◆ Your assignment
Write out all of the data below line for line, changing nothing.

◆ Data supplied
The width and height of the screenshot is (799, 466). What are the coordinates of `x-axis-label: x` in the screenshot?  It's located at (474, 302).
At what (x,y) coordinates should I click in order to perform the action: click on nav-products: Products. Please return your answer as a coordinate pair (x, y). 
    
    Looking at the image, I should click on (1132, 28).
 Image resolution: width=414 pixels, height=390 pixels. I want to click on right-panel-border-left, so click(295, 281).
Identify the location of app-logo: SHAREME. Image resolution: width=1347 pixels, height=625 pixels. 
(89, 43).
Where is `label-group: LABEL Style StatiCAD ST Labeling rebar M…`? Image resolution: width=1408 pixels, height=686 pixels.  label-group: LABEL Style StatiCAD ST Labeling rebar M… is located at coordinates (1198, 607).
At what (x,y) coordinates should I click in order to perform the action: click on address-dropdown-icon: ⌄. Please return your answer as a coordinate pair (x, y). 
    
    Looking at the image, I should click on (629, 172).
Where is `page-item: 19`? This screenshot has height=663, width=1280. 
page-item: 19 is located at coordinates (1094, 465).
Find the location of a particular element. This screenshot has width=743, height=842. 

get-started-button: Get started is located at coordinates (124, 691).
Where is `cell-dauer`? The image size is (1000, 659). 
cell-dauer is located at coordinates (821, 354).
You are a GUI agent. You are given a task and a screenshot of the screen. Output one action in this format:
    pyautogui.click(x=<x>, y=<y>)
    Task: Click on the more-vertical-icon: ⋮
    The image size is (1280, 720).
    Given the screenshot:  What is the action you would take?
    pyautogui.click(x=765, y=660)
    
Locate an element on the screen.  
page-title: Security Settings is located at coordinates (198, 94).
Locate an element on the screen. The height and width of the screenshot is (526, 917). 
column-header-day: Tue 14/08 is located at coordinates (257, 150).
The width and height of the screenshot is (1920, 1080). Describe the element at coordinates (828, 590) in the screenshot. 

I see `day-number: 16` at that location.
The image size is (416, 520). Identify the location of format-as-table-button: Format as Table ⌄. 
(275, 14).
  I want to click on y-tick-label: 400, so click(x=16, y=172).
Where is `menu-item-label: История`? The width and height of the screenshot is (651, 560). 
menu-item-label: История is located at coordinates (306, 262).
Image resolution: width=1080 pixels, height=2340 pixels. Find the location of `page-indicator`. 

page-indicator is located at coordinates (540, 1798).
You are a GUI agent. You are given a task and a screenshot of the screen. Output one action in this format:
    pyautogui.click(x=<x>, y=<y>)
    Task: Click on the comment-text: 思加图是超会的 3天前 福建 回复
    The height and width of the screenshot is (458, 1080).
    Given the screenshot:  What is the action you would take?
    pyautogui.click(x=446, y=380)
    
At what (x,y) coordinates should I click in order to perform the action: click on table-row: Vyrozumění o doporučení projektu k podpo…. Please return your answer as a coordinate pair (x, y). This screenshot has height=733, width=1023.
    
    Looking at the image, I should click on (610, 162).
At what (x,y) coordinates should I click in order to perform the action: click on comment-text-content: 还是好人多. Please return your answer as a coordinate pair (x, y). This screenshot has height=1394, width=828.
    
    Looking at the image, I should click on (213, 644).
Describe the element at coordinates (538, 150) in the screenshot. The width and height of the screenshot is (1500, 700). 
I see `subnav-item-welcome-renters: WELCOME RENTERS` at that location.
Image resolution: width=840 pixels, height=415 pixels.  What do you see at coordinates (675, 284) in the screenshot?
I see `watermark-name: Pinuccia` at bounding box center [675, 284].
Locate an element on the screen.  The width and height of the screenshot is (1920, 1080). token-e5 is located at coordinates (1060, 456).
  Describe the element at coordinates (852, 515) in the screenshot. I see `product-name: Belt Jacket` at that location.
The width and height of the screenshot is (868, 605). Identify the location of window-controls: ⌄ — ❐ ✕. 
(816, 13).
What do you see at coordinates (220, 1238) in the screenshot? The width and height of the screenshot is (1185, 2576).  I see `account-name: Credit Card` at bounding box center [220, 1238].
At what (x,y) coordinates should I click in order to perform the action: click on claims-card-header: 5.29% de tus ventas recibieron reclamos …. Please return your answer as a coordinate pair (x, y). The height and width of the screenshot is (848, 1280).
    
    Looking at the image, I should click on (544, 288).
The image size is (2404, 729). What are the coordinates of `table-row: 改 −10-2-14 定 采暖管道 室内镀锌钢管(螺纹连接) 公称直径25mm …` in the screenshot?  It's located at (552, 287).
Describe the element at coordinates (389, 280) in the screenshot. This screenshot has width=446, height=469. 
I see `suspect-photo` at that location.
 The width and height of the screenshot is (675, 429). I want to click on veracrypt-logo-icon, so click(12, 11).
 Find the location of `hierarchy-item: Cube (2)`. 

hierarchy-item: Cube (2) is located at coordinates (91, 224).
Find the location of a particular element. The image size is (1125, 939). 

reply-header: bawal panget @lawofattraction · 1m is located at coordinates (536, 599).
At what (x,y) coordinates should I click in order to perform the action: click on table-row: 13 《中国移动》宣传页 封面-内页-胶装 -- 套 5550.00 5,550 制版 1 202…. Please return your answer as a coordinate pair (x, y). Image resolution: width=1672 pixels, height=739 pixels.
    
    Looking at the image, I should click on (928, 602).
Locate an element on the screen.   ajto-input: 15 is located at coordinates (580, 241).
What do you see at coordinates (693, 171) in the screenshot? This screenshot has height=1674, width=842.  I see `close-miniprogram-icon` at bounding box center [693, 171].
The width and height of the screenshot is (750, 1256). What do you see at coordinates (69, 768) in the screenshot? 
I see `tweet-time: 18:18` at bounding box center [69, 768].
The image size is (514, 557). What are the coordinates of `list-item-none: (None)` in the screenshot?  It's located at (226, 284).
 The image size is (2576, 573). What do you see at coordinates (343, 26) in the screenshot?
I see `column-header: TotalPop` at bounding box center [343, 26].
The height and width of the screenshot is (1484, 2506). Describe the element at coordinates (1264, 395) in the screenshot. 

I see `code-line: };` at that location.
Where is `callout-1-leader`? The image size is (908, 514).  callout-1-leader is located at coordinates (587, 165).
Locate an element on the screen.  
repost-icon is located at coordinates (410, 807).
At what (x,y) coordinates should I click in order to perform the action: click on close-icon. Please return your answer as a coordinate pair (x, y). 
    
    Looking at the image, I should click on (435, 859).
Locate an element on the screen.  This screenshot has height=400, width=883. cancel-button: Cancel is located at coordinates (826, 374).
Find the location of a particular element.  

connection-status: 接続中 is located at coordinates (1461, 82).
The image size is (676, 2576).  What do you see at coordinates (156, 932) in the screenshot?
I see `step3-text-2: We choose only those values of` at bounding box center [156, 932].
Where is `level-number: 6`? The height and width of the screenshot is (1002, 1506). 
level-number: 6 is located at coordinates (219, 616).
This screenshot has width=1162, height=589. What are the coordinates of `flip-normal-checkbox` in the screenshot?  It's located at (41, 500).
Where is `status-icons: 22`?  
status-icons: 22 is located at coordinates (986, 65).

◆ Answer for the task
The width and height of the screenshot is (799, 466). What are the coordinates of `x-axis-label: x` in the screenshot?  It's located at (474, 302).
At what (x,y) coordinates should I click in order to perform the action: click on nav-products: Products. Please return your answer as a coordinate pair (x, y). 
    
    Looking at the image, I should click on (1132, 28).
 Image resolution: width=414 pixels, height=390 pixels. I want to click on right-panel-border-left, so click(295, 281).
Identify the location of app-logo: SHAREME. Image resolution: width=1347 pixels, height=625 pixels. 
(89, 43).
Where is `label-group: LABEL Style StatiCAD ST Labeling rebar M…`? Image resolution: width=1408 pixels, height=686 pixels.  label-group: LABEL Style StatiCAD ST Labeling rebar M… is located at coordinates (1198, 607).
At what (x,y) coordinates should I click in order to perform the action: click on address-dropdown-icon: ⌄. Please return your answer as a coordinate pair (x, y). 
    
    Looking at the image, I should click on (629, 172).
Where is `page-item: 19`? This screenshot has height=663, width=1280. 
page-item: 19 is located at coordinates (1094, 465).
Find the location of a particular element. This screenshot has width=743, height=842. 

get-started-button: Get started is located at coordinates (124, 691).
Where is `cell-dauer`? The image size is (1000, 659). 
cell-dauer is located at coordinates (821, 354).
You are a GUI agent. You are given a task and a screenshot of the screen. Output one action in this format:
    pyautogui.click(x=<x>, y=<y>)
    Task: Click on the more-vertical-icon: ⋮
    The image size is (1280, 720).
    Given the screenshot:  What is the action you would take?
    pyautogui.click(x=765, y=660)
    
Locate an element on the screen.  
page-title: Security Settings is located at coordinates (198, 94).
Locate an element on the screen. The height and width of the screenshot is (526, 917). 
column-header-day: Tue 14/08 is located at coordinates (257, 150).
The width and height of the screenshot is (1920, 1080). Describe the element at coordinates (828, 590) in the screenshot. 

I see `day-number: 16` at that location.
The image size is (416, 520). Identify the location of format-as-table-button: Format as Table ⌄. 
(275, 14).
  I want to click on y-tick-label: 400, so click(x=16, y=172).
Where is `menu-item-label: История`? The width and height of the screenshot is (651, 560). 
menu-item-label: История is located at coordinates (306, 262).
Image resolution: width=1080 pixels, height=2340 pixels. Find the location of `page-indicator`. 

page-indicator is located at coordinates (540, 1798).
You are a GUI agent. You are given a task and a screenshot of the screen. Output one action in this format:
    pyautogui.click(x=<x>, y=<y>)
    Task: Click on the comment-text: 思加图是超会的 3天前 福建 回复
    The height and width of the screenshot is (458, 1080).
    Given the screenshot:  What is the action you would take?
    pyautogui.click(x=446, y=380)
    
At what (x,y) coordinates should I click in order to perform the action: click on table-row: Vyrozumění o doporučení projektu k podpo…. Please return your answer as a coordinate pair (x, y). This screenshot has height=733, width=1023.
    
    Looking at the image, I should click on (610, 162).
At what (x,y) coordinates should I click in order to perform the action: click on comment-text-content: 还是好人多. Please return your answer as a coordinate pair (x, y). This screenshot has height=1394, width=828.
    
    Looking at the image, I should click on (213, 644).
Describe the element at coordinates (538, 150) in the screenshot. The width and height of the screenshot is (1500, 700). 
I see `subnav-item-welcome-renters: WELCOME RENTERS` at that location.
Image resolution: width=840 pixels, height=415 pixels.  What do you see at coordinates (675, 284) in the screenshot?
I see `watermark-name: Pinuccia` at bounding box center [675, 284].
Locate an element on the screen.  The width and height of the screenshot is (1920, 1080). token-e5 is located at coordinates (1060, 456).
  Describe the element at coordinates (852, 515) in the screenshot. I see `product-name: Belt Jacket` at that location.
The width and height of the screenshot is (868, 605). Identify the location of window-controls: ⌄ — ❐ ✕. 
(816, 13).
What do you see at coordinates (220, 1238) in the screenshot? The width and height of the screenshot is (1185, 2576).  I see `account-name: Credit Card` at bounding box center [220, 1238].
At what (x,y) coordinates should I click in order to perform the action: click on claims-card-header: 5.29% de tus ventas recibieron reclamos …. Please return your answer as a coordinate pair (x, y). The height and width of the screenshot is (848, 1280).
    
    Looking at the image, I should click on (544, 288).
The image size is (2404, 729). What are the coordinates of `table-row: 改 −10-2-14 定 采暖管道 室内镀锌钢管(螺纹连接) 公称直径25mm …` in the screenshot?  It's located at (552, 287).
Describe the element at coordinates (389, 280) in the screenshot. This screenshot has width=446, height=469. 
I see `suspect-photo` at that location.
 The width and height of the screenshot is (675, 429). I want to click on veracrypt-logo-icon, so click(12, 11).
 Find the location of `hierarchy-item: Cube (2)`. 

hierarchy-item: Cube (2) is located at coordinates (91, 224).
Find the location of a particular element. The image size is (1125, 939). 

reply-header: bawal panget @lawofattraction · 1m is located at coordinates (536, 599).
At what (x,y) coordinates should I click in order to perform the action: click on table-row: 13 《中国移动》宣传页 封面-内页-胶装 -- 套 5550.00 5,550 制版 1 202…. Please return your answer as a coordinate pair (x, y). Image resolution: width=1672 pixels, height=739 pixels.
    
    Looking at the image, I should click on (928, 602).
Locate an element on the screen.   ajto-input: 15 is located at coordinates (580, 241).
What do you see at coordinates (693, 171) in the screenshot? This screenshot has height=1674, width=842.  I see `close-miniprogram-icon` at bounding box center [693, 171].
The width and height of the screenshot is (750, 1256). What do you see at coordinates (69, 768) in the screenshot? 
I see `tweet-time: 18:18` at bounding box center [69, 768].
The image size is (514, 557). What are the coordinates of `list-item-none: (None)` in the screenshot?  It's located at (226, 284).
 The image size is (2576, 573). What do you see at coordinates (343, 26) in the screenshot?
I see `column-header: TotalPop` at bounding box center [343, 26].
The height and width of the screenshot is (1484, 2506). Describe the element at coordinates (1264, 395) in the screenshot. 

I see `code-line: };` at that location.
Where is `callout-1-leader`? The image size is (908, 514).  callout-1-leader is located at coordinates (587, 165).
Locate an element on the screen.  
repost-icon is located at coordinates (410, 807).
At what (x,y) coordinates should I click in order to perform the action: click on close-icon. Please return your answer as a coordinate pair (x, y). 
    
    Looking at the image, I should click on (435, 859).
Locate an element on the screen.  This screenshot has height=400, width=883. cancel-button: Cancel is located at coordinates (826, 374).
Find the location of a particular element.  

connection-status: 接続中 is located at coordinates (1461, 82).
The image size is (676, 2576).  What do you see at coordinates (156, 932) in the screenshot?
I see `step3-text-2: We choose only those values of` at bounding box center [156, 932].
Where is `level-number: 6`? The height and width of the screenshot is (1002, 1506). 
level-number: 6 is located at coordinates (219, 616).
This screenshot has width=1162, height=589. What are the coordinates of `flip-normal-checkbox` in the screenshot?  It's located at (41, 500).
Where is `status-icons: 22`?  
status-icons: 22 is located at coordinates (986, 65).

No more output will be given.